Хотя особое внимание уделялось академическим успехам, училище не многим отличалась от военной школы. Кроме посещения лекций, студенты занимались фехтованием, танцами, пением и, конечно же, бесконечной муштрой. Ради отца Федор посвятил себя учебе, но в свободное время глотал Гофмана, Скотта, де Квинси, Шиллера, Гюго, Бальзака и Пушкина (всегда Пушкина). Когда был опубликован новый роман Жорж Санд, он читал его всю ночь напролет в лихорадочном возбуждении.
Поэт в обличье инженера, Федор тем не менее прекрасно понимал, сколь много значит внешний вид для его однокашников, как внимательно его будут рассматривать. Его и так едва считали дворянином. Одного боюсь: сплетен боюсь. Враги-то мои, злые-то языки эти все что заговорят, когда без шинели пойдешь? Ведь для людей и в шинели ходишь, да и сапоги, пожалуй, для них же носишь. Сапоги в таком случае нужны мне для поддержки чести и доброго имени; в дырявых же сапогах и то и другое пропало[56]. Его мучила паранойя амбициозного члена низов среднего класса, жаждущего выйти в свет, но уверенного, что его обличит незнание каких-то тайных правил. Он взялся покупать чай, чтобы добавить его к утреннему и вечернему рациону, и часто писал отцу с просьбами о деньгах.
Когда доктор Достоевский узнал, что Федор был оставлен на второй год (за грубость с учителем алгебры), у него случился инфаркт.
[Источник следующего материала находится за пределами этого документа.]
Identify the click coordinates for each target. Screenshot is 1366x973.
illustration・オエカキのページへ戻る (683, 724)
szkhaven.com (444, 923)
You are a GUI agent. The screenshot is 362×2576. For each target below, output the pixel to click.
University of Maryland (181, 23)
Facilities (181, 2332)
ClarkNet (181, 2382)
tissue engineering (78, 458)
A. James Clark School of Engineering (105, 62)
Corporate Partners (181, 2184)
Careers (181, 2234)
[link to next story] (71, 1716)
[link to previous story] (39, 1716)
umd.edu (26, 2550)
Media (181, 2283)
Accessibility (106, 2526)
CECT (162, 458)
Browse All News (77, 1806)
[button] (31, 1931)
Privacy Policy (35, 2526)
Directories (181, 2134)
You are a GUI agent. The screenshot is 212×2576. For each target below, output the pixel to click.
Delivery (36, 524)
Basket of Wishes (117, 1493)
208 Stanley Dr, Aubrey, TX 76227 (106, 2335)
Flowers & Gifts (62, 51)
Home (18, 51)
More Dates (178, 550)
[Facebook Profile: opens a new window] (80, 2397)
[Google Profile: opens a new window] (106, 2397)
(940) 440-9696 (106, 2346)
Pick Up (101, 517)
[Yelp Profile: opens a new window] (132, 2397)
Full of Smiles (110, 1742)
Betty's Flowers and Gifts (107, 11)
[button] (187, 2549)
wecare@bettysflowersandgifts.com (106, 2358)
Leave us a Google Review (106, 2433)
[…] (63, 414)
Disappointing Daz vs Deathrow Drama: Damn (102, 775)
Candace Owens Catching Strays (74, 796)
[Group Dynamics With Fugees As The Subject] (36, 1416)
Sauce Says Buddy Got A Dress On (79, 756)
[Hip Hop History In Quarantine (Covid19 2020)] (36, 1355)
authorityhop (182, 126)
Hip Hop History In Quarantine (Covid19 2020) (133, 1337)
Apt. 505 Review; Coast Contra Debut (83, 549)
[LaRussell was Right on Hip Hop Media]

Несколько месяцев спустя одно из писем с просьбой выслать денег получило сдержанный ответ о состоянии дел в Даровом: «С начала весны и до сих пор ни одной капли дождя, ни одной росы. Жара, ветры ужасные все погубили. Озимые поля черны, будто и не были сеяны; много нив перепахано и засеяно овсом, но это, по-видимому, не поможет, ибо от сильной засухи, хотя уже конец мая, но всходов еще не видно. Это угрожает не только разорением, но и совершенным голодом! После этого станешь ли ты роптать на отца за то, что тебе посылает мало»[57]. В конверт были вложены деньги, о которых он просил. Это было последнее письмо от отца, скончавшегося неделей позже.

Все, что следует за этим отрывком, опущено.